Hewlett-Packard Co, which is splitting into two listed companies later this year, said on Tuesday it expects to cut another 25,000 to 30,000 jobs in its enterprise business as the tech pioneer adjusts to falling demand.
Hewlett-Packard Co, which is splitting into two listed companies later this year, said on Tuesday it expects to cut another 25,000 to 30,000 jobs in its enterprise business as the tech pioneer adjusts to falling demand.
The latest cuts, on top of layoffs of 55,000 workers previously announced under Chief Executive Officer Meg Whitman, notably will be in the company’s faster-growing corporate hardware and services operations, to be spun off as Hewlett Packard Enterprise, or HPE, on Nov. 1.
The latest job cuts indicate a reduction of the company’s total workforce by at least 10 percent, based on the company’s most recent number of more than 300,000 employees as of Oct. 31, 2014, and reflecting the previously announced reduction of 55,000.
The company indicated the cuts will be global, but provided no specifics.
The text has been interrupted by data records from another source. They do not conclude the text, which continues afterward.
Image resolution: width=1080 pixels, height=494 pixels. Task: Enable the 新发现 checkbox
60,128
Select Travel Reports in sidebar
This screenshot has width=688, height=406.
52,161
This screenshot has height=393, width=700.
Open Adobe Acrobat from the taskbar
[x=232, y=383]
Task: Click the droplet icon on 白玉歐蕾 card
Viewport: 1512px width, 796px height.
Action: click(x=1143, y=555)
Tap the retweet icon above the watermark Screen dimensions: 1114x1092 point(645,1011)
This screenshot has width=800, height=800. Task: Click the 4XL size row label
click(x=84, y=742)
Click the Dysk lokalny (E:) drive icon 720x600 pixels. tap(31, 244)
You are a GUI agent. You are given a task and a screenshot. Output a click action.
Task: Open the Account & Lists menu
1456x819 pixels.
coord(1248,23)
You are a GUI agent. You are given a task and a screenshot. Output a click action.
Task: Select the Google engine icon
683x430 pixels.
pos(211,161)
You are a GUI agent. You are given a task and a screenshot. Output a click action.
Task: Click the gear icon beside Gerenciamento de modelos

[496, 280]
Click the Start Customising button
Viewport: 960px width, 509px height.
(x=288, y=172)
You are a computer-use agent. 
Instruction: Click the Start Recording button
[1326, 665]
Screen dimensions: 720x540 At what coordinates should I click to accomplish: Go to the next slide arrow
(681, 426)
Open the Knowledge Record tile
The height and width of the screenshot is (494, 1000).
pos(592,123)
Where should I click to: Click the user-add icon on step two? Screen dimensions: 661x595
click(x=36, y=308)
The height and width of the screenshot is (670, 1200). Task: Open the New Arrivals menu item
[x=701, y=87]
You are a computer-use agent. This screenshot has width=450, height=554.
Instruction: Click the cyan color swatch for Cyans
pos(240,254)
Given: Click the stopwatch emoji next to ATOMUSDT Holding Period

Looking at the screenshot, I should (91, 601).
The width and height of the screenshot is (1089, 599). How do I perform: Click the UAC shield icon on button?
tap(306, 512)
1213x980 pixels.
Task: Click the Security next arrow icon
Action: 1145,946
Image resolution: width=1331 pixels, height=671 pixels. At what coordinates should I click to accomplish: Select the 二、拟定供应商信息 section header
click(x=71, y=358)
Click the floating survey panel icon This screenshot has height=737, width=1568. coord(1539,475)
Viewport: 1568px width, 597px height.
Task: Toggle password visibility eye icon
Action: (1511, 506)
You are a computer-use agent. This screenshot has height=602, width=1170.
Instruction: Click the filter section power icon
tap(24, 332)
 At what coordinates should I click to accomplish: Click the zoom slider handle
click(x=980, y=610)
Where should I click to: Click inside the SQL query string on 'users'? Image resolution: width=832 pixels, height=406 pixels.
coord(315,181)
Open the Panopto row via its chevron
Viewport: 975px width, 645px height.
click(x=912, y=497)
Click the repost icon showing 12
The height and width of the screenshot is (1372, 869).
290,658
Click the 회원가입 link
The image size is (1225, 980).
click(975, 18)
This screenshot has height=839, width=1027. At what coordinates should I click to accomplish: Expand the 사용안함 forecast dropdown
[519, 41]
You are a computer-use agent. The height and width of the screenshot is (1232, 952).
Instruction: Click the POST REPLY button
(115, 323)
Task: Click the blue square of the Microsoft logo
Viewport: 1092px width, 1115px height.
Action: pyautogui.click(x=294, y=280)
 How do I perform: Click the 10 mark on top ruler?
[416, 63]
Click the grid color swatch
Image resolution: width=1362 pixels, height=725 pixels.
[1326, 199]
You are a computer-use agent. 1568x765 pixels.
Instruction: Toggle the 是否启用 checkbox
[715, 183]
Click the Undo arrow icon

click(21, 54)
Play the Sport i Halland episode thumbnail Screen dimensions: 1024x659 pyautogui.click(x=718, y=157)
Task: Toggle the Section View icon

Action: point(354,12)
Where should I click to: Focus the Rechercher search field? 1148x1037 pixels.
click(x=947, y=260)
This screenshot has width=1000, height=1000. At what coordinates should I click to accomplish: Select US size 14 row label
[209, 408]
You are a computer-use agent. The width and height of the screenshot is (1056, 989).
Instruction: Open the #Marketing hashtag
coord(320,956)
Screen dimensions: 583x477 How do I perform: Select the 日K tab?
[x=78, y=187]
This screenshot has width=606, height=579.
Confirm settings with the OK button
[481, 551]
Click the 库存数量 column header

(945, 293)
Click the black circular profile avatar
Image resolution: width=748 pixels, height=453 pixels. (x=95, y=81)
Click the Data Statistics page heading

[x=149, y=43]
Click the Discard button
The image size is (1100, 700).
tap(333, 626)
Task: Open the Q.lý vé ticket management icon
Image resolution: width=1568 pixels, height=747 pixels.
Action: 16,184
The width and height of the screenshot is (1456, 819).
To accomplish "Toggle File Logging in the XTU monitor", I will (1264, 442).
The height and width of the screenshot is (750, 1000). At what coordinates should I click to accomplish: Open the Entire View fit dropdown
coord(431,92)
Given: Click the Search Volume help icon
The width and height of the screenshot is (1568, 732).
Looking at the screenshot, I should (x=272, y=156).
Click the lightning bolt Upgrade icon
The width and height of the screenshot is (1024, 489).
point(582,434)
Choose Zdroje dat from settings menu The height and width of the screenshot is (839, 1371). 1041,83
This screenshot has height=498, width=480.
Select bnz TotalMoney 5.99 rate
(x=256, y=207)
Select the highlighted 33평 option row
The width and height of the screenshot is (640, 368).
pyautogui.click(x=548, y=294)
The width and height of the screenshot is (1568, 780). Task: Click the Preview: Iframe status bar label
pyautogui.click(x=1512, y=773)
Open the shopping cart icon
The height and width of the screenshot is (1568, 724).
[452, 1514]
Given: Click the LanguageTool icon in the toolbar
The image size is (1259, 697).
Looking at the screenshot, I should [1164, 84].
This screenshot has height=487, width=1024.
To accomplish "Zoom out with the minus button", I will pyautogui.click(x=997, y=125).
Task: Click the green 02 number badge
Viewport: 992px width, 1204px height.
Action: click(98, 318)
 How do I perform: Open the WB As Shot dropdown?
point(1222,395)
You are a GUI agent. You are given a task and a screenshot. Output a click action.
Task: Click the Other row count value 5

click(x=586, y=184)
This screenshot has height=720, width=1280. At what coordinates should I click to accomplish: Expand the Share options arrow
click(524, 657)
Under the split into two companies, the other company, HP Inc, will comprise the computer and printer businesses, which have been hit hard by a relentless decline in sales of personal computers.
“We’ve done a significant amount of work over the past few years to take costs out and simplify processes and these final actions will eliminate the need for any future corporate restructuring,” Whitman said in a statement.
The job cuts, aimed at saving $2.7 billion a year, will result in a charge of about $2.7 billion, beginning in the fourth quarter, HP said.
Job cuts have become a way of life at the company in recent years as it has digested a series of acquisitions that failed to revive its fortunes. “The number is sadly larger than some people might have expected, but I think it’s a reflection of how much trouble HP has been having with its services,” said Charles King, president and principal analyst of Pund-IT, a Silicon Valley IT consulting firm.
Hewlett-Packard’s chief financial officer, Cathie Lesjak, said last month that HP expected the previously announced job cuts of 55,000 under Whitman to increase by up to 5 percent by the end of October.
“I’m frankly not sure if HP is finished with the layoffs,” King said, saying he expects the job cuts and the shuffling of people and positions to continue well into 2016.
HP said it is moving more of its workers to lower-cost locations as part of its efforts to cut costs. In its 2013 fiscal year, the company said 36 percent of the employees in the unit of HPE called enterprise services worked in what it called low-cost locations. This year 42 percent do, and executives said they plan to increase that percentage to 60 percent by 2018.
In its fiscal third quarter ended July 31, HP’s revenue from personal computer and printer businesses, its largest, fell 11.5 percent. Of the units to be housed in HPE, which will be run by Whitman, sales in enterprise services dropped 11 percent, while revenue at the enterprise group rose 2 percent.
HPE will have revenue of more than $50 billion, and is expected to report adjusted profit of $1.85 to $1.95 per share in 2016, HP said.
The business is expected to report free cash flow of $2.0 billion to $2.2 billion in 2016, at least half of which is expected to be returned through dividends and share buybacks.
HP shares fell 1.4 percent to $26.73 in extended trading on Tuesday after the news.
Maxim Group analyst Nehal Chokshi blamed the market reaction on the cash flow target, which he said looked short of the contribution needed from the enterprise unit to meet analysts’ forecasts.
Late Tuesday, the company also released financial projections for HP Inc, the PC and printer businesses. Saying it expects the market for those products to remain tough for the “next several quarters,” it forecast 2016 earnings for HP Inc to be between $1.67 to $1.77 per share, excluding items. The business is expected to report free cash flow of $3 billion to $3.3 billion in 2016, at least half of which is expected to be returned through dividends and share buybacks.